## PASSO DEL DOCUMENTO
※ ※ ※
Per le Caserme di Lovere e Albino è in corso un costante contatto con le rispettive amministrazioni comunali, che si sono impegnate a destinare fondi per interventi di miglioramento.

In particolare, per Lovere una parte dei lavori interni di sistemazione sarà a carico dell’Amministrazione comunale, mentre per gli arredi contribuirà l’Amministrazione dell’Arma.

 

 

 

 

 

 

 

 

 

  • Mense

In relazione alla chiusura delle mense in alcuni Comandi durante i periodi festivi, oltre alle contestazioni già mosse alla società appaltatrice, è stata effettuata una segnalazione alla Direzione di Commissariato al fine di prevenire il ripetersi di analoghe criticità.

 

  • Ordine pubblico – Croce Rossa Bresso

Per il servizio di ordine pubblico presso il centro di Bresso, a decorrere dal 1° gennaio, il dispositivo è stato rimodulato: non saranno più impiegati 10 militari per turno, ma 2 unità, come già previsto nelle fasce serali e notturne.
※ ※ ※
Voci salvate
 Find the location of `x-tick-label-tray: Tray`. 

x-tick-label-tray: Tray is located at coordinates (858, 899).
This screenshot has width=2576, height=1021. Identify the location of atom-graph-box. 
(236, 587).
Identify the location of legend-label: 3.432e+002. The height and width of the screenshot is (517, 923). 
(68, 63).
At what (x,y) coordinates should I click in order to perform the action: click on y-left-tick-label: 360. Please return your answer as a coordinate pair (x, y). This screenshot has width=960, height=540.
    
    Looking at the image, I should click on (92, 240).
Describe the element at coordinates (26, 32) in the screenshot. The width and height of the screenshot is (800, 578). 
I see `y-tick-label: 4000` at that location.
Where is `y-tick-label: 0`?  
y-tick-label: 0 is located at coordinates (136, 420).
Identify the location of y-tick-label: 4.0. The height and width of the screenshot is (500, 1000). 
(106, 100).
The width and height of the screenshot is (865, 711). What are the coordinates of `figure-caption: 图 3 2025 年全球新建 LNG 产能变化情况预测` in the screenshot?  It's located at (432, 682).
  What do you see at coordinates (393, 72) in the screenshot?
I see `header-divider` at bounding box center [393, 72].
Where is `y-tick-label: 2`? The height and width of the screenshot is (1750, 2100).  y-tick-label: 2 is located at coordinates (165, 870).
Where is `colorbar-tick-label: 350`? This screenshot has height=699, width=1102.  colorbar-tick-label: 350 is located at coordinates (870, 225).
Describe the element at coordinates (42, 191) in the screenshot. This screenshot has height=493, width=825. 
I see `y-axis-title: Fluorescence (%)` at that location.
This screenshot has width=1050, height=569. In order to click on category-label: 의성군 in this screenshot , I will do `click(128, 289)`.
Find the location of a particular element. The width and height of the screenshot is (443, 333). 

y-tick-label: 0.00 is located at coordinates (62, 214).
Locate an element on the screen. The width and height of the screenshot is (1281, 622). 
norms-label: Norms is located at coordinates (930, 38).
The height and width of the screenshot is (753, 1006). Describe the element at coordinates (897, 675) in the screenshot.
※ ※ ※
## COMPITI DA SVOLGERE
1. Rispondi alle seguenti domande sul passo del documento:
(a) Quali amministrazioni comunali si sono impegnate a destinare fondi per interventi di miglioramento?
(b) A quale ente è stata fatta una segnalazione sulla chiusura delle mense?
(c) Quante unità per turno saranno impiegate per l'ordine pubblico presso il centro di Bresso dal 1° gennaio?
2. Riproduci fedelmente una parte del passo del documento, cominciando dalle parole "In relazione alla" e fermandoti dopo "di analoghe criticità.".
3. Nel passo del documento, perché è stata fatta una segnalazione alla Direzione di Commissariato? Spiegalo in una o due frasi.

## RISPOSTE
1.
(a) Quelle di Lovere e di Albino.
(b) Alla Direzione di Commissariato.
(c) 2 unità.

2.
In relazione alla chiusura delle mense in alcuni Comandi durante i periodi festivi, oltre alle contestazioni già mosse alla società appaltatrice, è stata effettuata una segnalazione alla Direzione di Commissariato al fine di prevenire il ripetersi di analoghe criticità.

3. La segnalazione è stata fatta per evitare che si ripetano criticità analoghe. Il caso era la chiusura delle mense in alcuni Comandi durante i periodi festivi.